━━━ GIVEN TEXT

Alzheimer’s joined our family in the mid-2000s, although we didn’t know it until later. J was not formally diagnosed until 2011, but with the help of the retrospectoscope I can see signs as early as 2005 or 6. J stopped covering her mouth when she sneezed. A committed environmentalist, she stopped cleaning up her cigarette butts. More painful for me, she stopped asking me about my life with any degree of interest.

The years before J’s diagnosis were less than ideal. J stopped wanting to travel or try anything new. She totally ignored my 50th birthday. She denied that our very old dog was routinely soiling our living room floor.

Publicly, we remained the ideal couple, feted and celebrated, and yet I sometimes fantasized about leaving.

We got the Alzheimer’s diagnosis and of course I stayed. I am glad I did. I learned so many lessons about love during the last 10 years.  That does not mean, however, that we should be placed on a pedestal.

Under Jewish law, mourners are supposed to tell the truth about the deceased and not exaggerate their praise.

━━━━━━
━━━ PROVIDED MATERIAL

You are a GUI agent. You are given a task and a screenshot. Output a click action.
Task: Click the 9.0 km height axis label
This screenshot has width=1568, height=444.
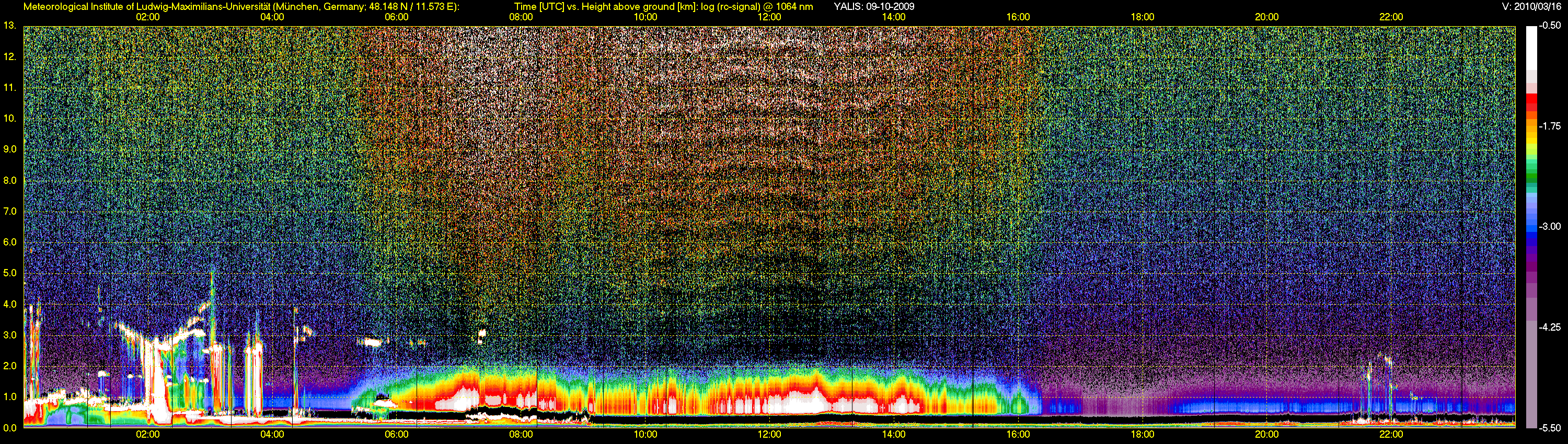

━━━━━━

• _REQUIRED WORK_:
(1) In the Alzheimer's passage, in what year was J formally diagnosed?
(2) Reproduce the stretch of the Alzheimer's passage from "We got the Alzheimer’s" through "on a pedestal.", substituting "throne" for "pedestal".
(3) Write a continuation of the Alzheimer's passage that picks up right after its final sentence.

• _SET OF ANSWERS_:
(1) 2011

(2)
We got the Alzheimer’s diagnosis and of course I stayed. I am glad I did. I learned so many lessons about love during the last 10 years.  That does not mean, however, that we should be placed on a throne.

(3)
Much about J was praise-worthy.  It is an exaggeration, however, to hold us up as a wildly successful partnership for all our 30-plus years.  I wish that outsiders could see the fullness of the relationship. There were hurts and losses and misunderstandings as well as joys and triumphs. J was wonderfully human, and our relationship was complicated, and ravaged by Alzheimer’s disease.  During our years together and now, it was sometimes tinged with pain and always filled with love.  At this stage of mourning, that is my truth.

Scenes of the first days without

The last three days have been a blur. The funeral. The first night of shiva. The interment. The second night of shiva.

And then the heartbreak of cleaning out J’s room yesterday. What to keep? What to discard? They are only things, but will they bring comfort later?

The stories bring comfort. J as a teacher, a neighbor, a friend. Her students loved her. They were not the only ones.

Then there was the dream on the first night. Our children and I and the extended family were in a meadow. J was a large yellow and black butterfly, fluttering among us. Has she completed her metamorphosis?

She is still with us. Last night lighting shabbas candles, I felt her there.

There is finally comfort in knowing that she is always with us — not the J at the end, but the one who made her grandmother’s yeast rolls with our son, wrote funny letters to our daughter at summer camp, and danced in the kitchen with me.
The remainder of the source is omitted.